## Your objective
Below are the records; print them all without any alteration.

## Raw data
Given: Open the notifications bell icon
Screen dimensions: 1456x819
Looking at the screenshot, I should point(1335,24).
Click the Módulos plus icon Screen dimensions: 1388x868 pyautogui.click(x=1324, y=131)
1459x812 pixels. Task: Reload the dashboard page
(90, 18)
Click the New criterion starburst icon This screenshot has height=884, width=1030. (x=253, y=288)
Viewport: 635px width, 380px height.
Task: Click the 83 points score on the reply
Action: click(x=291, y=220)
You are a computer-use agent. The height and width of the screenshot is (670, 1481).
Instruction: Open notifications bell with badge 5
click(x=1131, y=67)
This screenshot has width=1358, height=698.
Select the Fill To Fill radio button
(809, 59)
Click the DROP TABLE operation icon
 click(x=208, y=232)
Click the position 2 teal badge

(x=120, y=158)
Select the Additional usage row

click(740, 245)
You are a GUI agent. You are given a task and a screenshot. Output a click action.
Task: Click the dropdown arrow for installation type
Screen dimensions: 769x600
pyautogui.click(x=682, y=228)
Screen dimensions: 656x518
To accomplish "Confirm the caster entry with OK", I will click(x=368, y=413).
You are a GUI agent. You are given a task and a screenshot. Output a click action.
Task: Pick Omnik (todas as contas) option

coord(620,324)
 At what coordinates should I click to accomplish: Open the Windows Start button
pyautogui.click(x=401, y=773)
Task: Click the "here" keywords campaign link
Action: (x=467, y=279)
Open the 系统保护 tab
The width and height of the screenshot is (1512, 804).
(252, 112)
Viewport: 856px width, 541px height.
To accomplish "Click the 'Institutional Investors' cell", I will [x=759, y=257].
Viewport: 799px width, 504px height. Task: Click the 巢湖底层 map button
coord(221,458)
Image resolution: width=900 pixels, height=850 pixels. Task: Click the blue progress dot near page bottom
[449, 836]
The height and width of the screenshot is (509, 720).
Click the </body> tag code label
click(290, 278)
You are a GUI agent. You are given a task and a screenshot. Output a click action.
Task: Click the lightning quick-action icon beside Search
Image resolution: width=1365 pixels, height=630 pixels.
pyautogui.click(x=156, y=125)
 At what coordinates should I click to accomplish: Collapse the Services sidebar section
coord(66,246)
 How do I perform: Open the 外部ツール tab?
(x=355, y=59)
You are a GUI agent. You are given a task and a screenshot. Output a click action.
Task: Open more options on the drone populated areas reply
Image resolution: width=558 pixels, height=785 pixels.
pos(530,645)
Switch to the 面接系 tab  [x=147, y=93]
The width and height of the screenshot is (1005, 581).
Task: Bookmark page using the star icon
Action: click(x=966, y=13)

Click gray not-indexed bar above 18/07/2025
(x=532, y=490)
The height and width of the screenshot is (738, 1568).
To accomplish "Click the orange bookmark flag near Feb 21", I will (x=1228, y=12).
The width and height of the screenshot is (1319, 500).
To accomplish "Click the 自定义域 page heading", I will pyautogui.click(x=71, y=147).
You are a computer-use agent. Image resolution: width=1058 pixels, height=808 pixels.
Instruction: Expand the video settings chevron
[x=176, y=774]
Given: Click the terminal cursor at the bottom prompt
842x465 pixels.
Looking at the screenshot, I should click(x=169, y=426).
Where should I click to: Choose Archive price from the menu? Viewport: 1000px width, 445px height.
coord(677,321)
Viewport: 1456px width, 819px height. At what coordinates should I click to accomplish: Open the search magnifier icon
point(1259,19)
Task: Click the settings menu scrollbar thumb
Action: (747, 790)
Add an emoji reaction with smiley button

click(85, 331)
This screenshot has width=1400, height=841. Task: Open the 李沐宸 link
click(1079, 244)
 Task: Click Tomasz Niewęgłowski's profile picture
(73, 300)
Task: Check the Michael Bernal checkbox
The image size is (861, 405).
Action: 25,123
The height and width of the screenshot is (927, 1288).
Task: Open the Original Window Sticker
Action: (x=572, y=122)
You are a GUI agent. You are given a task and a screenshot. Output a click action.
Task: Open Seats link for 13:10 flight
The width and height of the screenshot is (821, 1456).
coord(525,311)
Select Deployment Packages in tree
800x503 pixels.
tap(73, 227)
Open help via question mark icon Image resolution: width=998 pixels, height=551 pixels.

## Output for this task
Given: Open the notifications bell icon
Screen dimensions: 1456x819
Looking at the screenshot, I should point(1335,24).
Click the Módulos plus icon Screen dimensions: 1388x868 pyautogui.click(x=1324, y=131)
1459x812 pixels. Task: Reload the dashboard page
(90, 18)
Click the New criterion starburst icon This screenshot has height=884, width=1030. (x=253, y=288)
Viewport: 635px width, 380px height.
Task: Click the 83 points score on the reply
Action: click(x=291, y=220)
You are a computer-use agent. The height and width of the screenshot is (670, 1481).
Instruction: Open notifications bell with badge 5
click(x=1131, y=67)
This screenshot has width=1358, height=698.
Select the Fill To Fill radio button
(809, 59)
Click the DROP TABLE operation icon
 click(x=208, y=232)
Click the position 2 teal badge

(x=120, y=158)
Select the Additional usage row

click(740, 245)
You are a GUI agent. You are given a task and a screenshot. Output a click action.
Task: Click the dropdown arrow for installation type
Screen dimensions: 769x600
pyautogui.click(x=682, y=228)
Screen dimensions: 656x518
To accomplish "Confirm the caster entry with OK", I will click(x=368, y=413).
You are a GUI agent. You are given a task and a screenshot. Output a click action.
Task: Pick Omnik (todas as contas) option

coord(620,324)
 At what coordinates should I click to accomplish: Open the Windows Start button
pyautogui.click(x=401, y=773)
Task: Click the "here" keywords campaign link
Action: (x=467, y=279)
Open the 系统保护 tab
The width and height of the screenshot is (1512, 804).
(252, 112)
Viewport: 856px width, 541px height.
To accomplish "Click the 'Institutional Investors' cell", I will [x=759, y=257].
Viewport: 799px width, 504px height. Task: Click the 巢湖底层 map button
coord(221,458)
Image resolution: width=900 pixels, height=850 pixels. Task: Click the blue progress dot near page bottom
[449, 836]
The height and width of the screenshot is (509, 720).
Click the </body> tag code label
click(290, 278)
You are a GUI agent. You are given a task and a screenshot. Output a click action.
Task: Click the lightning quick-action icon beside Search
Image resolution: width=1365 pixels, height=630 pixels.
pyautogui.click(x=156, y=125)
 At what coordinates should I click to accomplish: Collapse the Services sidebar section
coord(66,246)
 How do I perform: Open the 外部ツール tab?
(x=355, y=59)
You are a GUI agent. You are given a task and a screenshot. Output a click action.
Task: Open more options on the drone populated areas reply
Image resolution: width=558 pixels, height=785 pixels.
pos(530,645)
Switch to the 面接系 tab  [x=147, y=93]
The width and height of the screenshot is (1005, 581).
Task: Bookmark page using the star icon
Action: click(x=966, y=13)

Click gray not-indexed bar above 18/07/2025
(x=532, y=490)
The height and width of the screenshot is (738, 1568).
To accomplish "Click the orange bookmark flag near Feb 21", I will (x=1228, y=12).
The width and height of the screenshot is (1319, 500).
To accomplish "Click the 自定义域 page heading", I will pyautogui.click(x=71, y=147).
You are a computer-use agent. Image resolution: width=1058 pixels, height=808 pixels.
Instruction: Expand the video settings chevron
[x=176, y=774]
Given: Click the terminal cursor at the bottom prompt
842x465 pixels.
Looking at the screenshot, I should click(x=169, y=426).
Where should I click to: Choose Archive price from the menu? Viewport: 1000px width, 445px height.
coord(677,321)
Viewport: 1456px width, 819px height. At what coordinates should I click to accomplish: Open the search magnifier icon
point(1259,19)
Task: Click the settings menu scrollbar thumb
Action: (747, 790)
Add an emoji reaction with smiley button

click(85, 331)
This screenshot has width=1400, height=841. Task: Open the 李沐宸 link
click(1079, 244)
 Task: Click Tomasz Niewęgłowski's profile picture
(73, 300)
Task: Check the Michael Bernal checkbox
The image size is (861, 405).
Action: 25,123
The height and width of the screenshot is (927, 1288).
Task: Open the Original Window Sticker
Action: (x=572, y=122)
You are a GUI agent. You are given a task and a screenshot. Output a click action.
Task: Open Seats link for 13:10 flight
The width and height of the screenshot is (821, 1456).
coord(525,311)
Select Deployment Packages in tree
800x503 pixels.
tap(73, 227)
Open help via question mark icon Image resolution: width=998 pixels, height=551 pixels.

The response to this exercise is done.